Mulanje Massif offers the best montane hiking in Malawi © Ariadne van Zandbergen, Africa Image Library
Less than an hour’s drive from Blantyre, Mulanje has long been the country’s premier hiking and rock-climbing destination, popular with residents and tourists alike for its dramatic scenery and well-organised and inexpensive facilities.
Mulanje is a spectacular 650km² granite inselberg that rises in dramatic isolation above the Phalombe Plains southeast of Blantyre. The massif consists of a plateau of rolling grassland set at an average elevation of 2,000m, but this is incised by several thickly wooded ravines, and studded with 20 peaks of 2,500m or higher, including Sapitwa, the highest point in central Africa at 3,002m. By contrast, the plains below Mulanje have a mean altitude of 650m, though the northern slopes are linked to the discrete 2,289m Mount Mchese by the Fort Lister Gap, a mid-altitude saddle with an average elevation of around 950m. Both Mulanje and Mchese are protected within the Mount Mulanje Forest Reserve, which was proclaimed in 1927 and is managed by the Mount Mulanje Conservation Trust (MMCT).

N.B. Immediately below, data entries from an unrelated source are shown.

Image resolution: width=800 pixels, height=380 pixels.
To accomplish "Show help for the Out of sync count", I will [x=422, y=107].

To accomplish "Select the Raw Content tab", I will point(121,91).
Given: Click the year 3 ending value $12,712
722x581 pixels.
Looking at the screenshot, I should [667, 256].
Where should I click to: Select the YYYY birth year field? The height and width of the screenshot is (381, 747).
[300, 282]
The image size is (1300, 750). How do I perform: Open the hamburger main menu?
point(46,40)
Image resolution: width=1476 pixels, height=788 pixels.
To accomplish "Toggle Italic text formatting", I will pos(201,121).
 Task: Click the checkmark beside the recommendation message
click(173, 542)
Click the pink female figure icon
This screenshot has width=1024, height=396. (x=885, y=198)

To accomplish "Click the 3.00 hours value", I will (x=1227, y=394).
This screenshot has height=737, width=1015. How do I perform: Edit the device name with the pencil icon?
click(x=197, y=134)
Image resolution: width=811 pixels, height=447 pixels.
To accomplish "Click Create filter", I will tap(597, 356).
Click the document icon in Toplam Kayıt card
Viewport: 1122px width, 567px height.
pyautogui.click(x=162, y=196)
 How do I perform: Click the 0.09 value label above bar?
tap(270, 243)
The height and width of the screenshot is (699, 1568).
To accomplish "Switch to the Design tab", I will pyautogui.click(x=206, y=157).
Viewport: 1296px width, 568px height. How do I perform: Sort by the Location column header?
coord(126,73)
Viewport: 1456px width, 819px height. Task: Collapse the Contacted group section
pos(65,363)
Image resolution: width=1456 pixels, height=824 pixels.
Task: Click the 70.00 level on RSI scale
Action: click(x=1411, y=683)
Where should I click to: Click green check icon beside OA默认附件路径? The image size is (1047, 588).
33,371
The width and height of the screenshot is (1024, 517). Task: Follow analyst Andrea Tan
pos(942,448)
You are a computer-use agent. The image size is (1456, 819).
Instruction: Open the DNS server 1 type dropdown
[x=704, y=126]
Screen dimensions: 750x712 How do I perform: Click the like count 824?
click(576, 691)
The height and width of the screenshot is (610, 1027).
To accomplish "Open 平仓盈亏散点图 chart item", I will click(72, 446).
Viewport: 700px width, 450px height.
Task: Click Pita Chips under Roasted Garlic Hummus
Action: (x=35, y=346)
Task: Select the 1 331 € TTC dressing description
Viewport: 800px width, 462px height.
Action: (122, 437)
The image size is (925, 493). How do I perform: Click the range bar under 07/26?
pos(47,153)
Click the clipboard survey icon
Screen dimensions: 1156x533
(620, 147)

Less than an hour’s drive from Blantyre, Mulanje has long been the country’s premier hiking and rock-climbing destination, popular with residents and tourists alike for its dramatic scenery and well-organised and inexpensive facilities. Indeed, Mulanje is the main focal point of the Mountain Club of Malawi (MCM), which was founded as the Mlanje Mountain Club in 1952 and adopted its present name in 1980. There are innumerable hiking routes from the base to the plateau, the most popular being the Skyline Path to the Chambe Basin and the Lichenya Path to the Lichenya Plateau, both of which start at Likhubula Forestry Station some 8km from Mulanje Town. On the plateau itself there are ten mountain huts, one owned by the CCAP, and the remainder maintained by the MMCT and MCM in collaboration with the Forestry Department. These huts are connected to each other by trails ranging from 3 to 6 hours’ walking duration, and the peaks and valleys of Mulanje offer enough walking and climbing possibilities to keep anybody busy for at least a month. In addition, many of the streams on Mulanje are stocked with trout, and fishing permits are issued by the forestry office at Likhubula.